-- GIVEN ENTRIES follows --

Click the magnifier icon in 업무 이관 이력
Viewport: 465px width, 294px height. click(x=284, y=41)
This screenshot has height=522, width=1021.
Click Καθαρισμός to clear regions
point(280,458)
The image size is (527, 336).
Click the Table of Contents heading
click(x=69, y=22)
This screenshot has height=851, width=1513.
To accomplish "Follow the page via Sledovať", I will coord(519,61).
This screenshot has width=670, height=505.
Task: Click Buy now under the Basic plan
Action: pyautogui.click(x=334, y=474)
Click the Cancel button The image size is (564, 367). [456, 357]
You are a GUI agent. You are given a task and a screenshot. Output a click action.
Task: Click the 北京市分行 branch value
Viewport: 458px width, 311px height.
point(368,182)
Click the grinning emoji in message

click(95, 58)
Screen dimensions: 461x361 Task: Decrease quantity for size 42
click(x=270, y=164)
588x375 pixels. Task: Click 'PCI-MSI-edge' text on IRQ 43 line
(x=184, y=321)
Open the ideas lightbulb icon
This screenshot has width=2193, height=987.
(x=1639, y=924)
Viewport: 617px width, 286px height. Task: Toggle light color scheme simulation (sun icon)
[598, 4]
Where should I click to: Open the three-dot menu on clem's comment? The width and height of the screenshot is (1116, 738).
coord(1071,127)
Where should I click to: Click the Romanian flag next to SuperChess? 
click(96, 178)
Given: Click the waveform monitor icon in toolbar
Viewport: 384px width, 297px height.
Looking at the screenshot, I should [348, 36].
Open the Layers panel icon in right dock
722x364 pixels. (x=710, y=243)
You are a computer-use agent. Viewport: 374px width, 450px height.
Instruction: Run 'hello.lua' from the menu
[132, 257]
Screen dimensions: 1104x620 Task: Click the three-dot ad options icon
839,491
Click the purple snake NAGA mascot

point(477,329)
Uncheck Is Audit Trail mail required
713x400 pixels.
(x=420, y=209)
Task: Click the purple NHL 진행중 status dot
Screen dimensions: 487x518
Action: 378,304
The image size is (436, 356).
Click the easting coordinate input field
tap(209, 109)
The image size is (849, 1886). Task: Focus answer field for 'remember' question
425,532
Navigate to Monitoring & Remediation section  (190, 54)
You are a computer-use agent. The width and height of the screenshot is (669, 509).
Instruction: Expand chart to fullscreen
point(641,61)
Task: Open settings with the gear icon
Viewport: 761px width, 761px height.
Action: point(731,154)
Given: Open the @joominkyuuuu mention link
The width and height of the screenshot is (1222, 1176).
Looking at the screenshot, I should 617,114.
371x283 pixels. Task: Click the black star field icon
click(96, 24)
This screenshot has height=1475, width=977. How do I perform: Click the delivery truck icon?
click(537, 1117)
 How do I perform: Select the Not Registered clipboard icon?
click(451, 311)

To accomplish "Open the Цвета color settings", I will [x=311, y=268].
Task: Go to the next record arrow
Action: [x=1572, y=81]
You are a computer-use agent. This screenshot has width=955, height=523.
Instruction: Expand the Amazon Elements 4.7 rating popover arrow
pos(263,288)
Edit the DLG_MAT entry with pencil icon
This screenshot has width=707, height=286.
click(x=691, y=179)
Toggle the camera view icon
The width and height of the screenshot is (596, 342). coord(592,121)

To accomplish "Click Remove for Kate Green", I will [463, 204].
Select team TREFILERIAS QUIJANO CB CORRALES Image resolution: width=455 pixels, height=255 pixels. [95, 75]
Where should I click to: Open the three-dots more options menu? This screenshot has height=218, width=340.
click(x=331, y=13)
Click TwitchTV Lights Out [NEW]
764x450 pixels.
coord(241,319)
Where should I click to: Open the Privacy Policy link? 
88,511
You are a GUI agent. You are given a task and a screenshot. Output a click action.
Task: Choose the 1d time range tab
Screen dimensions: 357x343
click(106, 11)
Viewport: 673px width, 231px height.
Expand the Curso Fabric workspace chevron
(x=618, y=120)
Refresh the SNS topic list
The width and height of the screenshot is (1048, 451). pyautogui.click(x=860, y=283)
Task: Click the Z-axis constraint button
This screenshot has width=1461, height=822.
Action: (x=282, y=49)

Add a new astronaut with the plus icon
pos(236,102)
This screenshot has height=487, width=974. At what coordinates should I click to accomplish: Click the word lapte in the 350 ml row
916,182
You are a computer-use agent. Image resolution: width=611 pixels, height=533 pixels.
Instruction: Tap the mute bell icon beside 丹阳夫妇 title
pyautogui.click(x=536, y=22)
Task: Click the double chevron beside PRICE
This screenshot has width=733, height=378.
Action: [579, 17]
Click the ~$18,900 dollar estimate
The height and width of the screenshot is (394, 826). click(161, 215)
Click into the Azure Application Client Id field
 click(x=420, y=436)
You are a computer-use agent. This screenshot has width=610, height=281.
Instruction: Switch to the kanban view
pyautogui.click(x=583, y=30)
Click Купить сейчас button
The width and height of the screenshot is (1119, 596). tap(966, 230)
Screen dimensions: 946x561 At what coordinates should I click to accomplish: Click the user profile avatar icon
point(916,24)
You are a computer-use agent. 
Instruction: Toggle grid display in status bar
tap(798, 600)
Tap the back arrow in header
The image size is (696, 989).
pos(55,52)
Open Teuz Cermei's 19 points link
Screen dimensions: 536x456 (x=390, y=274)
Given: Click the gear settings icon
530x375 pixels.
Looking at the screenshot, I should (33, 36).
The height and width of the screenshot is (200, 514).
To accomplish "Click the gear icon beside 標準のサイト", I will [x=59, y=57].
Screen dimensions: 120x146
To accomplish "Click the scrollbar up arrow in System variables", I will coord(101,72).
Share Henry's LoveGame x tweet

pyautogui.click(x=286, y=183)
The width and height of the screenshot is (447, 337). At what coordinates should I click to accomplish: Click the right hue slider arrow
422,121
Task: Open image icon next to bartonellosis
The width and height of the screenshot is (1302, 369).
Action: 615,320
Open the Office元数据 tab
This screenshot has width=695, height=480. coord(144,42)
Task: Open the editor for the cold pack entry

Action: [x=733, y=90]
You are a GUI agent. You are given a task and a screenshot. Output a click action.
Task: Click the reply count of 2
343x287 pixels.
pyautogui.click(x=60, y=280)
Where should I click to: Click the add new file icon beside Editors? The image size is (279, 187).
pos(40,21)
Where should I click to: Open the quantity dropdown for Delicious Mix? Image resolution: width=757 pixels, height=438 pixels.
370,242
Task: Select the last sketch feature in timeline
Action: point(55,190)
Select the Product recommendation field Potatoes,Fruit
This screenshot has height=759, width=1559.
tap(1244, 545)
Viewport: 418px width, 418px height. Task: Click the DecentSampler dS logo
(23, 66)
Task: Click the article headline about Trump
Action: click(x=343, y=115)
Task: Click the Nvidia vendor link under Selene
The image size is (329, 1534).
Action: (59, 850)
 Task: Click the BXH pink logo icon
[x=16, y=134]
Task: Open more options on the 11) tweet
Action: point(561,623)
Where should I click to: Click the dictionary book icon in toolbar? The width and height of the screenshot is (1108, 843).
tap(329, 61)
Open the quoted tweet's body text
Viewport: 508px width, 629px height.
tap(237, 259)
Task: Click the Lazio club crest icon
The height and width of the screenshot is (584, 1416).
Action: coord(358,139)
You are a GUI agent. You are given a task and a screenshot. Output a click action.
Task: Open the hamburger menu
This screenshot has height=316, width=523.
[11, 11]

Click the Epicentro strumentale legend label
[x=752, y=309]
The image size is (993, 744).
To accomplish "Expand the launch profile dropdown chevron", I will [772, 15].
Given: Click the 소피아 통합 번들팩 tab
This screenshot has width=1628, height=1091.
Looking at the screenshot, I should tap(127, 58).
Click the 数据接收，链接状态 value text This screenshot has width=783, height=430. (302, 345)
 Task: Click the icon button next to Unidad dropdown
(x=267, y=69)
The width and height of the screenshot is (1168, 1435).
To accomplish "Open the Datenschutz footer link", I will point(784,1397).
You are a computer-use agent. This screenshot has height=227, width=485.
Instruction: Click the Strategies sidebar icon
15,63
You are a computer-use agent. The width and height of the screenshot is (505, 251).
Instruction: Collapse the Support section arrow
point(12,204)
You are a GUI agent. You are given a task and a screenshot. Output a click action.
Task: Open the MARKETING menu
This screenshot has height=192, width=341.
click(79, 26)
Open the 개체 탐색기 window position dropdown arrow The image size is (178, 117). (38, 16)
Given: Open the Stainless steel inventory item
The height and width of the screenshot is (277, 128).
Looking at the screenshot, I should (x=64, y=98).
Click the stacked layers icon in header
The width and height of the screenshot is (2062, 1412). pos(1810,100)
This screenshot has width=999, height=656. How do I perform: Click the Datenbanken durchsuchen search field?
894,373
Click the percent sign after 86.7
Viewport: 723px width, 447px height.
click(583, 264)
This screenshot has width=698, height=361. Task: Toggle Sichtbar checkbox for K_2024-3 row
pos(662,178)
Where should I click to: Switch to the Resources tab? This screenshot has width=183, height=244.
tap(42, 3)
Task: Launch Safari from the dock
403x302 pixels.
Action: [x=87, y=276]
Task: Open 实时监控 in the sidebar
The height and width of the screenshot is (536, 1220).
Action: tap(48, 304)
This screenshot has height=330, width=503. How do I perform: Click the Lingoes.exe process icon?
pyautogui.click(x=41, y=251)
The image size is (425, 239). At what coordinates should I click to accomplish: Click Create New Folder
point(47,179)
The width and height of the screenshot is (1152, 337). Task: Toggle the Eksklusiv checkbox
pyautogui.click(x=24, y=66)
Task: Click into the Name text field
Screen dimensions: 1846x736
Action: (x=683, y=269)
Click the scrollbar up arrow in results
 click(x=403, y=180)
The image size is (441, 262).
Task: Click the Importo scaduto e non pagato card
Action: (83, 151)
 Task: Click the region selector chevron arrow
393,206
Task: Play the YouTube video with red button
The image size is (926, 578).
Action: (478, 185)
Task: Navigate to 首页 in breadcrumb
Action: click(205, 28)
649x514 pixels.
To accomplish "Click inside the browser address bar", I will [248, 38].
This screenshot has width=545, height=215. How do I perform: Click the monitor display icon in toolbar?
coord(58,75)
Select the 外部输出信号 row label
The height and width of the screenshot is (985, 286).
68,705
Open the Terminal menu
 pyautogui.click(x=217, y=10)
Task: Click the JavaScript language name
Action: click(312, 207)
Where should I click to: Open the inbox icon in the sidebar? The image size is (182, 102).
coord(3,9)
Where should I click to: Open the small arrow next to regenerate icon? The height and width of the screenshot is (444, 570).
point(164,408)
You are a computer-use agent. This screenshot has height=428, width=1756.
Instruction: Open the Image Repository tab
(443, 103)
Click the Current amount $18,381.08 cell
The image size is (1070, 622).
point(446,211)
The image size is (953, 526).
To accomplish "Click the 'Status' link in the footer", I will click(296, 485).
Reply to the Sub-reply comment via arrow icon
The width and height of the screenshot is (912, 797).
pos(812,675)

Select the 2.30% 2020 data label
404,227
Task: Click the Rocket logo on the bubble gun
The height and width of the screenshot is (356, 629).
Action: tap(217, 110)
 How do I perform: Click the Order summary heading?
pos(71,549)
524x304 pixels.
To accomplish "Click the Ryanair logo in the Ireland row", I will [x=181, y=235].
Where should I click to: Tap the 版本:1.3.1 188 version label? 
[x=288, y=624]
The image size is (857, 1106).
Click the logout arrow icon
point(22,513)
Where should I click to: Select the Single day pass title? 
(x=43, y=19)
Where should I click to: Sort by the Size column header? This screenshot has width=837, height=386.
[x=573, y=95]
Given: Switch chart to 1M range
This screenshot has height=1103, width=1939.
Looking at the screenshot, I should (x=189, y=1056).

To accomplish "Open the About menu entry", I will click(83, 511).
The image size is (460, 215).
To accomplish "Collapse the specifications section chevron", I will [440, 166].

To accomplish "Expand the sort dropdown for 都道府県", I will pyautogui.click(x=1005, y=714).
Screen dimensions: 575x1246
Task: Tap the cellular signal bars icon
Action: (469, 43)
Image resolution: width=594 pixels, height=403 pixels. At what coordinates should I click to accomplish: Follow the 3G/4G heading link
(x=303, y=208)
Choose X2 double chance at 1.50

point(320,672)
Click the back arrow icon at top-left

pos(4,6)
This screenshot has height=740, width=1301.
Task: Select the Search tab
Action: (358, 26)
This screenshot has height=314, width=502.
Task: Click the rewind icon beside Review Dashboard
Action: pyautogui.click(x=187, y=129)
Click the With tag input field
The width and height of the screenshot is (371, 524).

-- GIVEN ENTRIES concluded --

**PROBLEM TO SOLVE**. Gather up every line from the listing above in which the word "value" occurs.

**TASK ANSWER**.
Task: Click the 北京市分行 branch value
Click the 数据接收，链接状态 value text This screenshot has width=783, height=430. (302, 345)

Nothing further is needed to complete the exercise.